Oyewole Christopher Durojaiye, Helen Bell, Dawn Andrews, Fotinie Ntziora, Katharine Cartwright
International Journal of Antimicrobial Agents 2018, 51 (1): 26-32
Outpatient parenteral antimicrobial therapy (OPAT) has evolved relatively slowly in the UK. This study describes the OPAT service based in a large UK teaching hospital in Sheffield, and examines the clinical efficacy, patient acceptability and costs saved over a 10-year period. Data on 3812 episodes of OPAT administered between January 2006 and January 2016 were retrieved from a prospectively maintained electronic database. This study compared the real costs of the OPAT service with estimated costs of conventional inpatient care for these patient episodes, and analysed patient feedback questionnaires that were administered randomly between January 2014 and January 2015. A wide range of infections were managed during the 10-year period. Skin and soft tissue infections accounted for 57% of OPAT episodes. The total number of bed-days saved was 49,854. A successful outcome (cure or improvement) was found in 3357 (88%) episodes. Re-admission occurred in 265 (7%) episodes. The rates of healthcare-associated infections were low: 15 intravenous-line-related infections were recorded (0.3 per 1000 OPAT patient-days). Patient acceptance and satisfaction with OPAT were high.
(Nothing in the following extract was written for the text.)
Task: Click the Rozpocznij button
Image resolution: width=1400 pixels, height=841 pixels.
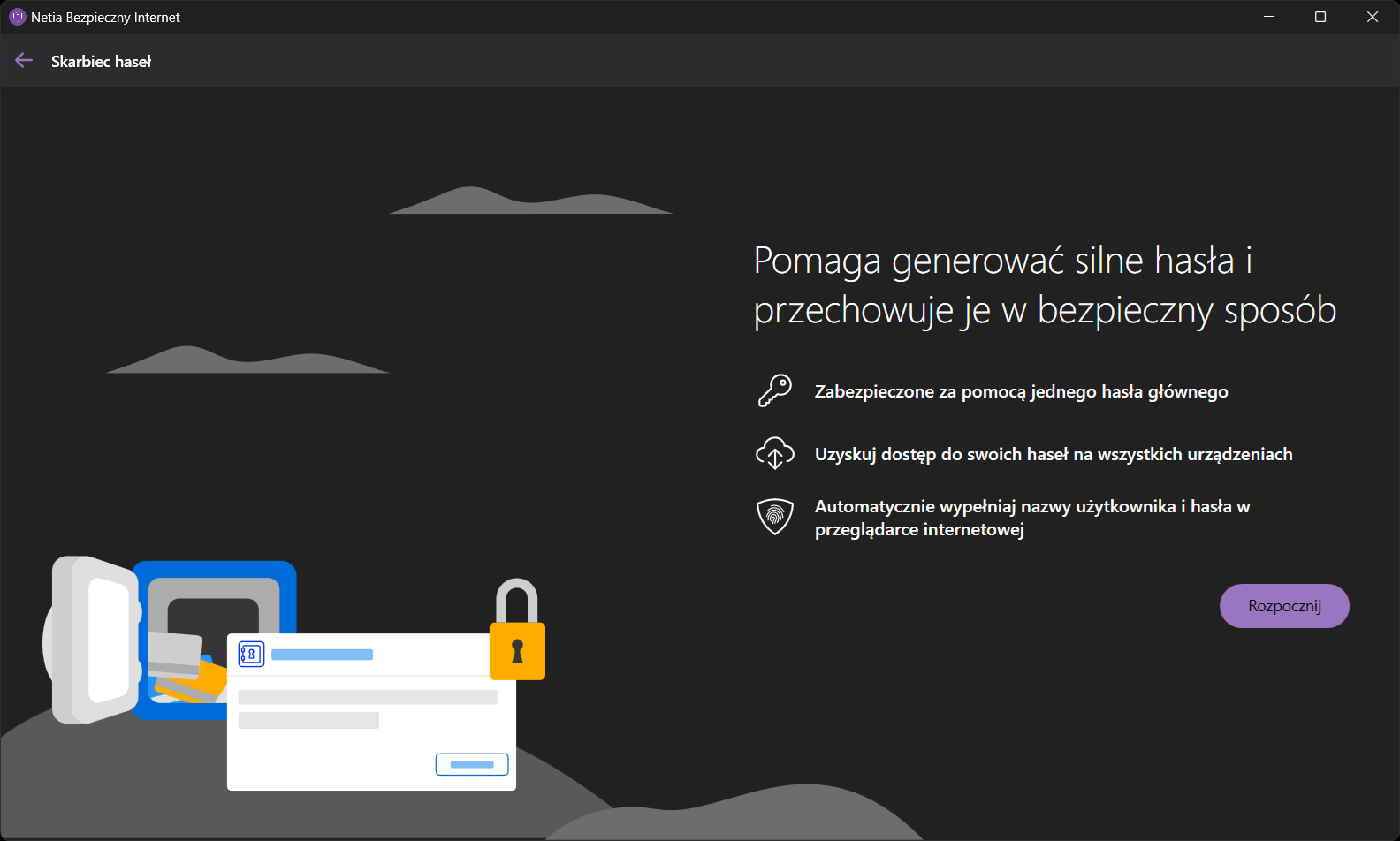Action: (1284, 606)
OPAT cost 15%, 39%, 40% and 44% of inpatient costs for an infectious diseases unit, national average costs, other departments (non-infectious diseases unit), and the minimum national average costs for each diagnostic category, respectively. This study shows that OPAT is safe, clinically efficacious and acceptable for treating a wide range of infections with high levels of patient satisfaction and substantial cost savings.